Как только позволили обстоятельства, Диккенсы переехали в новый дом в более фешенебельном квартале и заказали у зарекомендовавших себя фирм всю обстановку для приемных комнат и спален. На полы легли толстые ковры, окна украсили гардины с фестонами. Они наняли повариху, трех горничных и слугу. Завели выезд. Давали званые обеды, на которые приглашали родовитых и выдающихся людей. Джейн Карлайл была даже шокирована этим изобилием, а лорд Джеффри писал своему другу лорду Кокберну, что обедал в новом доме и обед был, пожалуй, "слишком пышный для человека с большой семьей и только начинающего богатеть". Щедрая натура Диккенса отчасти в том и выражалась, что он любил окружать себя людьми, и после скудно прожитой молодости только естественно, что ему доставляло удовольствие быть расточительным. Но это стоило денег. Отец и семья отца, как и семья жены, непрестанно тянули из него помощь. Отчасти для того, чтобы хватило на эти большие расходы, он основал свой первый журнал "Часы мистера Хамфри" и для почина стал печатать в нем "Лавку древностей".

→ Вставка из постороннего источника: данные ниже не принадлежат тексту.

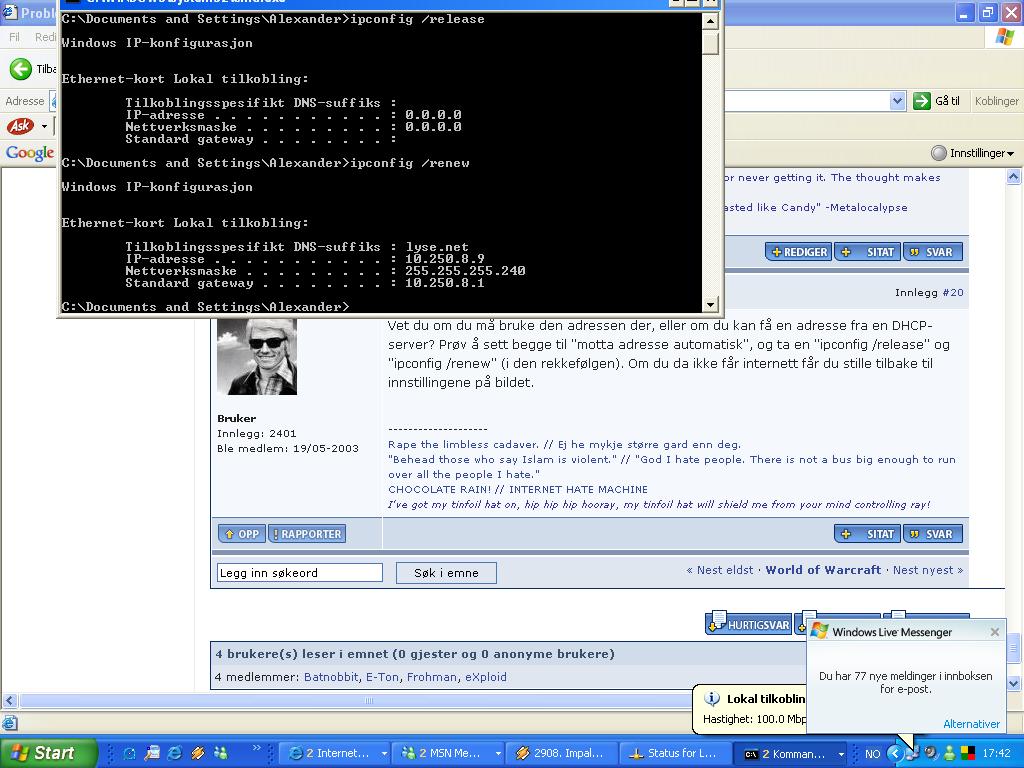Click the Internet Explorer quick launch icon
Image resolution: width=1024 pixels, height=768 pixels.
tap(175, 753)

В 1842 году, оставив своих четверых детей на Джорджину Хогарт, но забрав с собою Кэт, он поехал в Америку. Такого королевского приема ни до ни после него не устраивали ни одному писателю. Но все же поездка прошла не вполне удачно. Сто лет назад жители Соединенных Штатов, хотя и готовые взирать свысока на все европейское, сами были чрезвычайно чувствительны к критике. Сто лет назад пресса Соединенных Штатов безжалостно вторгалась в личную жизнь каждого несчастного, который подходил под рубрику "Новости". Сто лет назад любители рекламы видели в знатном иностранце богом данный случай попасть в свет рампы и называли его самонадеянным и надменным, когда он давал понять, что не расположен к обращению с ним, как с обезьяной в зоопарке. Сто лет назад Соединенные Штаты были страной, где царила свобода слова, если она не затрагивала чувствительность и не шла вразрез с интересами других людей, и где каждый имел право на собственное мнение, если оно совпадало с мнением всех остальных. Всего этого Чарльз Диккенс не знал и наделал много ошибок. Отсутствие международной авторской конвенции не только лишало английских авторов каких-либо доходов в Соединенных Штатах от продажи там книг, но вредило и американским писателям, поскольку книгопродавцы, естественно, предпочитали выпускать книги английских писателей, которым не платили ничего, а не американских, которым приходилось платить. Но заговаривать об этом предмете в речах на банкетах, которыми его встречали, было бестактно. Реакция была весьма болезненная, и газеты изрекли, что он "не джентльмен, а торгаш и мерзавец". Хотя поклонники осаждали его и в Филадельфии, он два часа подряд пожимал руки желавшим с ним познакомиться, его кольца и жемчужные булавки, как и веселые жилеты, вызвали критику, и были высказаны мнения, что ведет он себя невоспитанно. Но он держался естественно и без претензий, и к концу мало кто мог устоять перед его молодостью, привлекательной внешностью и веселостью. Он завел нескольких добрых друзей, с которыми продолжал дружить до самой смерти.